When Ca2+ is present in the bath buffer like Tl-CB, one can expect that its entry through nanopores may cause a variety of secondary Ca2+-mediated responses. The fact that the USEP-induced Tl+ uptake only modestly changed in Ca2+-free bath buffers is consistent with the concept of plasma membrane permeabilization as a direct and immediate effect of USEPs (rather than a secondary effect mediated by intracellular cascades). Likewise, the fact that removal of K+ channel blockers did not increase the rate or amplitude of Tl+ uptake indicates that the endogenous K+ channels played little or no role in this process. Moreover, removal of Ca2+ and K+ channel blockers decreased the USEP-induced Tl+ uptake. One can speculate that, for example, increasing of the bath concentrations of Na+ or Cs+ (instead of removing larger molecules of TEA+ and 4-AP) could increase competition with Tl+ for nanopore entry; however, the exact causes of this effect remain unclear.

Most importantly, these experiments demonstrated that nanopore-mediated Tl+ uptake can be reliably and reproducibly observed under various bath buffer conditions, thereby making it possible to employ this assay in diverse pharmacological and physiological studies of nanopore formation, conductance and resealing.

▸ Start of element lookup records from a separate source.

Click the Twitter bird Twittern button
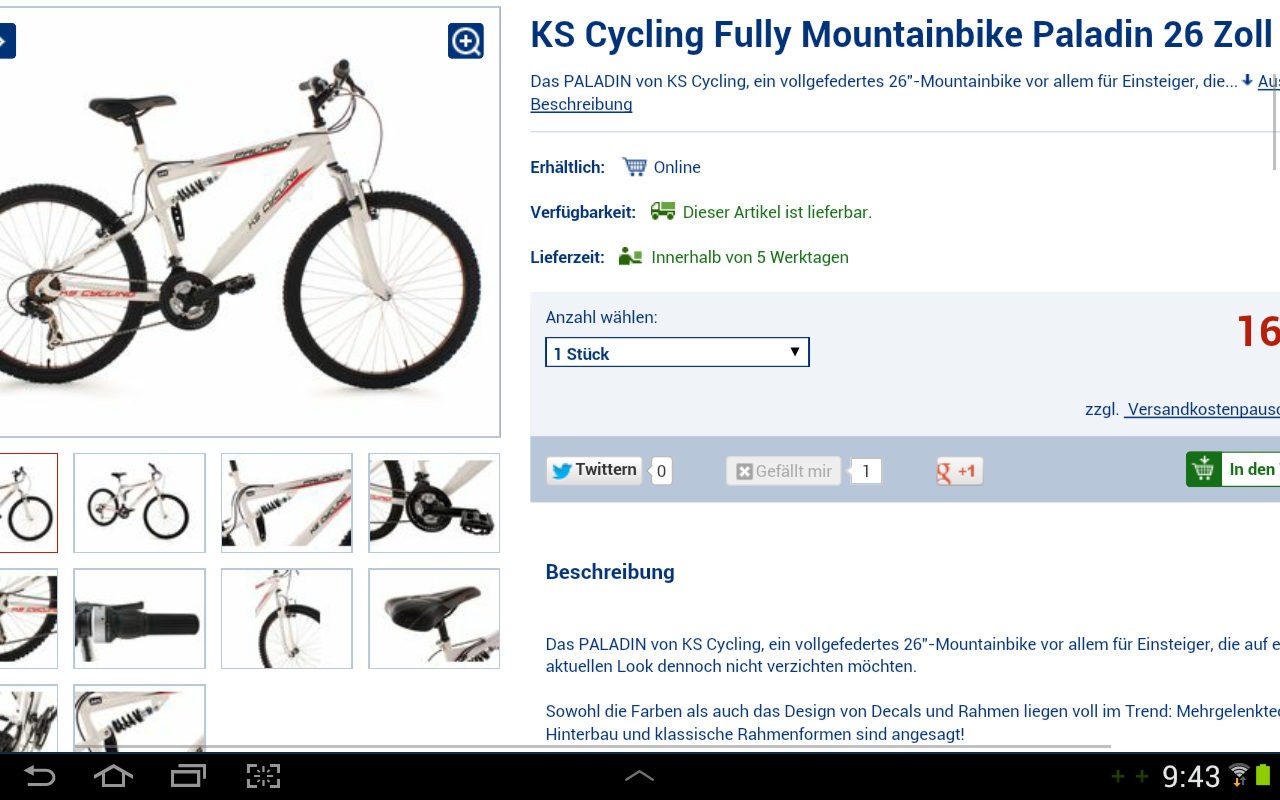 tap(594, 470)
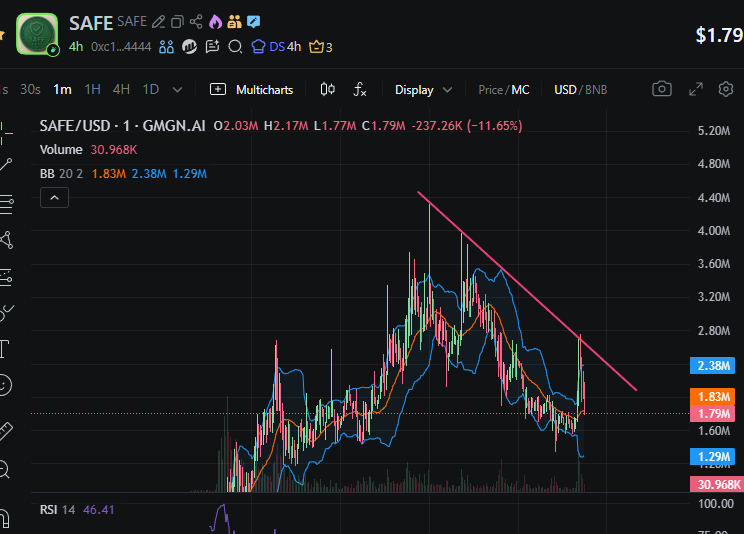Open the fx indicators menu
This screenshot has height=534, width=744.
point(360,89)
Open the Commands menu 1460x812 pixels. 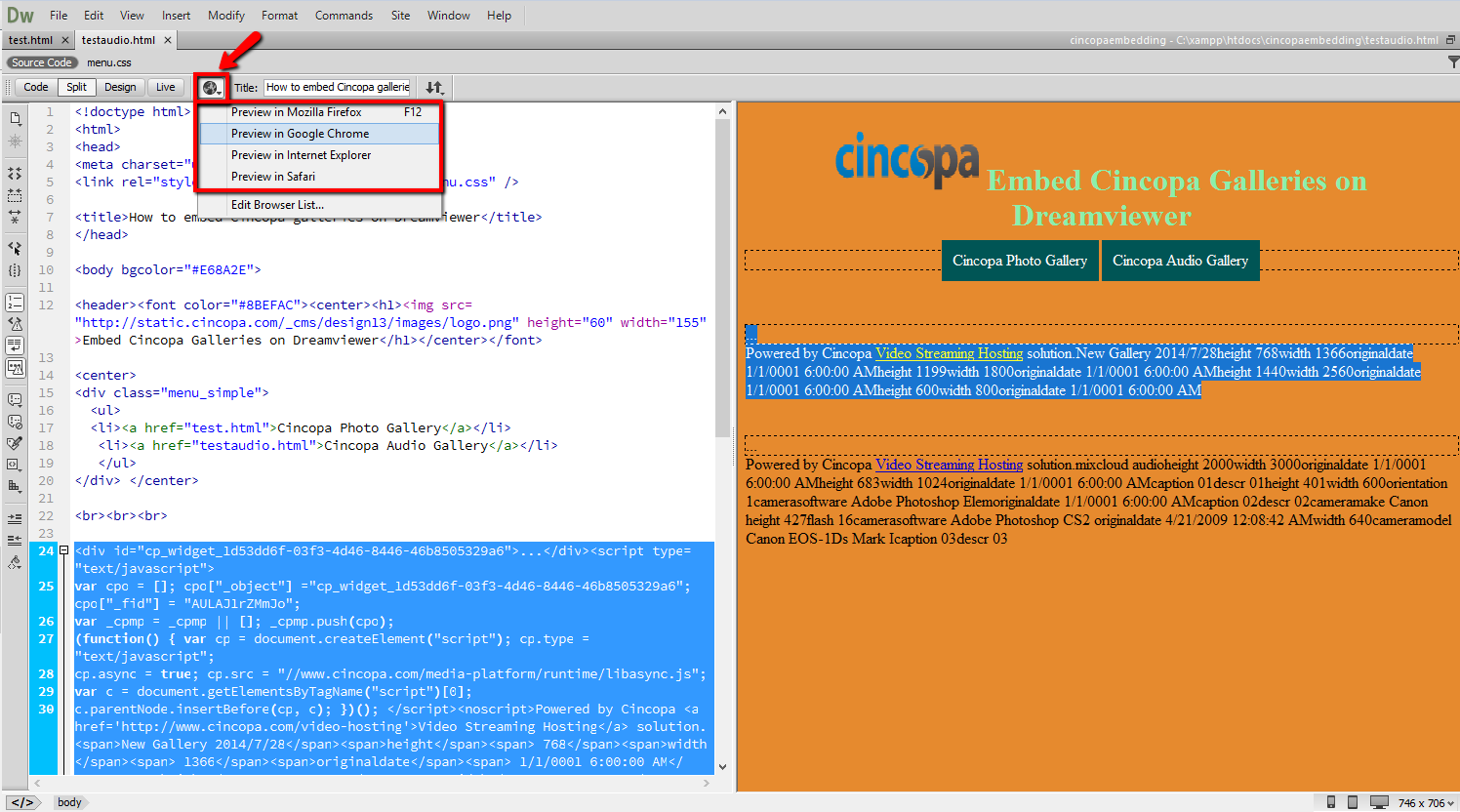click(x=344, y=16)
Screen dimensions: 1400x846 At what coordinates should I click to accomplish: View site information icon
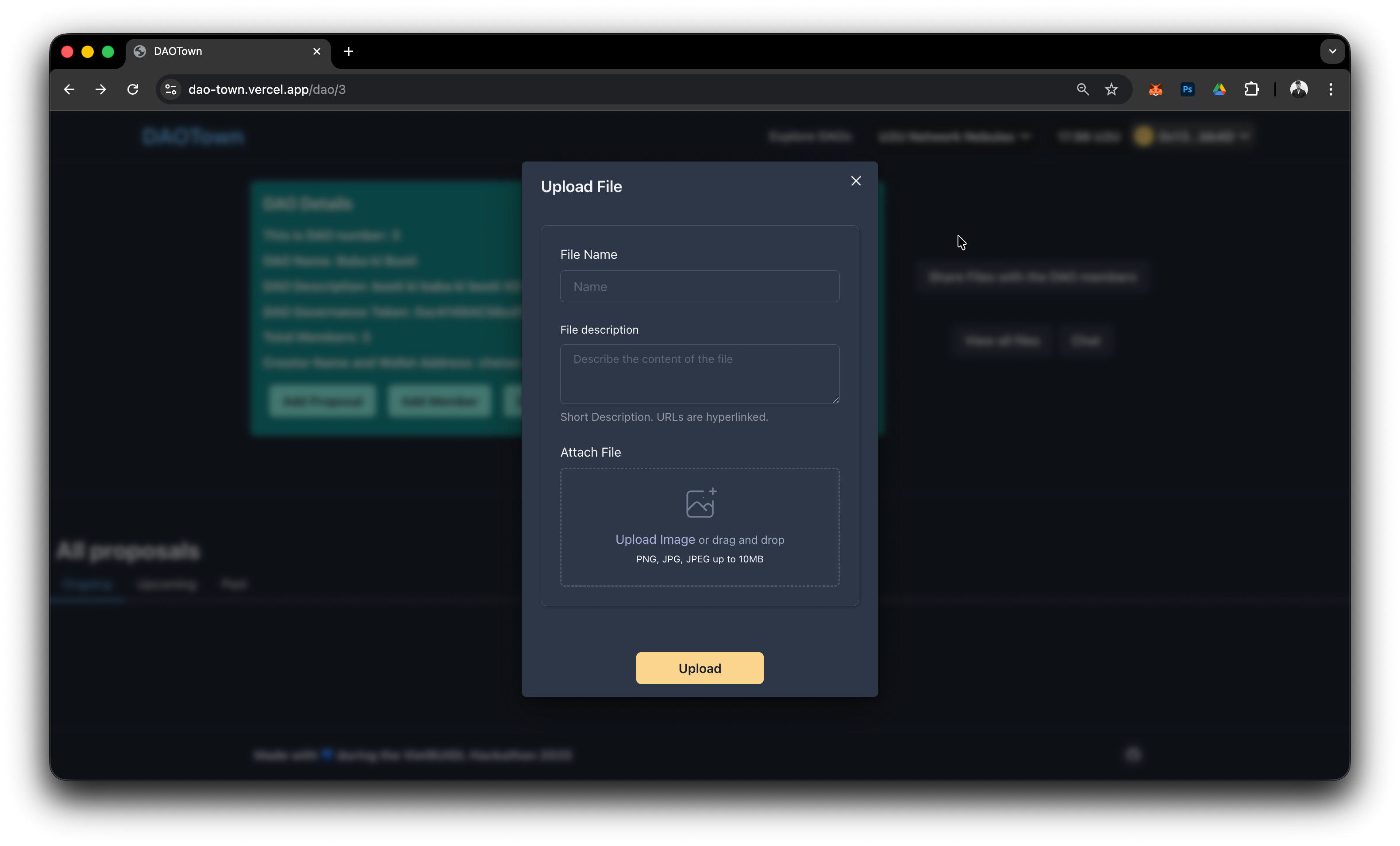click(x=170, y=89)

Testing for Nanopore Lifetime

Previous studies using patch clamp demonstrated that the USEP-induced increase of membrane conductance persists at room temperature for as long as 10–15 min after treatment (Pakhomov et al. 2007a). The Tl+ uptake assay can be employed as an independent and noninvasive technique to verify the electrophysiological findings. To do so, FluxOR-loaded cells are placed in the flow of a Tl+-free bath buffer and subjected to USEP stimulation. At a certain interval after USEP, the solution flow is switched to a buffer that contains Tl+. If nanopores remain open by the time of buffer switching, the fluorescence sharply increases due to Tl+ entry into cells. This protocol was tested recently in CHO cells using a Tl+-free version of Tl-CB (Tl+ replaced with an equimolar amount of Cs+) followed by Tl-CB superfusion, and the data confirmed that the lifetime of nanopores is on the order of minutes (Pakhomov et al. 2009).

Here, we report the results of a more comprehensive experiment done in NG108 cells and using a different combination of Tl+-free and Tl+-containing buffers (Fig. 8). For this particular combination of buffers, switching to the Tl+-containing buffer caused a gradual increase in fluorescence even in cells that were not exposed to USEPs (Fig. 8, lower graphs). This uptake could occur by endocytosis or via some constitutively open endogenous ion channels; the time course and magnitude of this Tl+ uptake did not depend on the time interval after sham exposure. (Notably, the “spontaneous” Tl+ uptake was much weaker or completely absent when using the other Tl+-containing buffers listed in Table 1; e.g., see Figs. 3b, 4, 7.)

The same switching of the buffers shortly after exposure to one 600-ns pulse at 6.6 kV/cm caused much faster and more profound Tl+ uptake (Fig. 8, upper graphs). By increasing the time interval between USEPs and Tl+ delivery, this surge of Tl+ uptake gradually tapered out and reached the control level by 600 s after exposure.

Taken together with the previously reported findings (Pakhomov et al. 2007a, 2009), these new data indicate that nanopore lifetime at room temperature is on the order of 10 min in such diverse cell lines as GH3, CHO and NG108. Most interesting, this lifetime was similar in Ca2+-containing and Ca2+-free buffers. The entry of Ca2+ is considered to play a key role in triggering active repair of membrane damage by exo- and endocytosis (Idone et al. 2008a, b). In our experiments, the lack of Ca2+ effect on nanopore resealing could be indicative of the fact that cells exposed to low-intensity USEPs remained impermeable to Ca2+. Indeed, exposure of Jurkat cells to 60-ns pulses triggered Ca2+ entry at 100 kV/cm but not at 50 kV/cm (Scarlett et al. 2009). Using the absorbed dose to compare USEP efficiency at different pulse durations (Ibey et al. 2009) and assuming similar conductance of the pulsing buffers, 100 kV/cm at 60-ns pulse duration corresponds to 33 kV/cm at 600 ns, which is much higher than the 6.6 kV/cm that we used.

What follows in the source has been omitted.